** Start Extract **
Poetry in motion in St James’s Palace
The title of European Champion Miler (and possibly World Champion Miler) is up for grabs and the current holder of the crown, Palace Pier, showed he isn’t about to relinquish it without a fight with a third straight win for the year in the traditional Royal meeting opener, the Queen Anne Stakes, writes Dominic Gardiner-Hill…
With a pre-race rating of 125, John Gosden’s colt went into the race with 5 lb and more in hand of his ten rivals and didn’t need to run to that level in recording a workmanlike one- and-a-half-lengths success on ground that was probably plenty fast enough for him. I have credited him with a performance of 121 on the day, which is the best winning performance in the race since Ribchester’s 123 in 2017, with the placed efforts of Lope Y Fernandez (second, 117), Sir Busker (third, 115) and Lord Glitters (fourth, 114) being well up to scratch for the contest.
Under two hours later the admirable Poetic Flare, contesting his fourth Group 1 in six weeks, emerged as the best of the three-year-old milers seen so far this year and laid down his marker with a personal best of 122 in recording a commanding success in the St James’s Palace. His winning distance of four and a quarter lengths is the longest in the race since my personal records began at the turn of the century. In contrast to the Queen Anne, the placed efforts of Lucky Vega (second, 113) and Battleground (third, 112) would be considered slightly below par for the race, but such was the authority of Poetic Flare’s win that his performance is the best in the contest since Kingman’s 124 in 2014.
A clash of the generations between him and Palace Pier in something like the Sussex Stakes at Goodwood next month would be a race to savour.
As far as comparative contests for the fillies were concerned, the three-year-old might just have edged that as well. The weather had its say as far as Friday’s racing was concerned but despite the Coronation Stakes being run on officially heavy ground, the “right” horses still came to the fore with Andrew Balding’s Alcohol Free notching a personal best of 115 in beating Snow Lantern (second, 112), 1000 Guineas winner Mother Earth (third, 111) and impressive German 1000 Guineas winner Novemba (fourth, 110).
** End Extract **
** Start Entries shown **
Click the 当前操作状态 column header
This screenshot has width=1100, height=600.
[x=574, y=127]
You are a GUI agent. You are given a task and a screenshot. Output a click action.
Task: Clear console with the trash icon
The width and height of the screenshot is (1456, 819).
** End Entries shown **
> **To be done**:
a. List every horse that the racing report names as finishing second in one of the races it describes, with the rating it gives each.
b. According to the racing report, what performance rating did Poetic Flare record in winning the St James's Palace?
c. Write a continuation of the racing report, picking up after its final sentence.

> **Results by task**:
a.
Lope Y Fernandez (Queen Anne Stakes, 117)
Lucky Vega (St James's Palace, 113)
Snow Lantern (Coronation Stakes, 112)

b. 122

c.
Two days earlier Indie Angel showed around 11 lbs of improvement on her previous best to land the Duke of Cambridge with a performance of 114, beating the better fancied, but penalised, pair of Lady Bowthorpe (second, 112) and Queen Power (third, 112). Her victory appeared to lend credence to the suggestion that there was a stands-side track bias, but that was subsequently put to bed by the far-side success of Real World (+14 lb from 94 to 108) in the Hunt Cup and Chipotle in the Windsor Castle.
Up at 10f, Love made a successful seasonal reappearance with victory in the Prince of Wales’s, getting the better of Audarya (117) after making just about all – her winning figure of 119 is 3 lb below her best of last year but it should set her up nicely for the big middle-distance prizes in the second half of the season.
Other performances to note in my core 8-10 furlong bracket were Juan Elcano (114) in winning the Listed Wolferton Stakes and Mohaafeth (112) in the Hampton Court.
Perseverance pays off for Dream of Dreams
‘If at first you don’t succeed, try, try again’ seems a most apt phrase for Dream of Dreams success in the 6f Group 1 Diamond Jubilee Stakes, writes Stewart Copeland…
Having finished runner-up in previous two renewals of the race, it was a case of third time lucky for the admirable seven-year-old gelding. Being one of two proven winners at Group 1 level in the twelve-strong field, Dream of Dreams justified favouritism in coming home a length clear of Glen Shiel, his fellow previous winner at this level, with Art Power a further three quarters of a length back in third.
From a ratings perspective, the form has a solid and straightforward look to it with the first three home running right up to the level they displayed in some of the top sprints last season, and arguably fractionally above the standard we would expect for a 6f Group 1 sprint in Britain.
That means both Dream of Dreams and Glen Shiel retain their pre-race ratings of 120 and 117 respectively. The former currently heads the 6f sprint division and will have a leading chance in the July Cup at Newmarket, but hot on his heels are some progressive three-year-olds who also advertised their claims at the Royal meeting.
Firstly, in the 6f Group 1 Commonwealth Cup, Campanelle and Dragon Symbol fought out an exciting finish, with the latter initially prevailing by a head. However, the result was reversed in the stewards’ room after Dragon Symbol was demoted for causing interference to Campanelle.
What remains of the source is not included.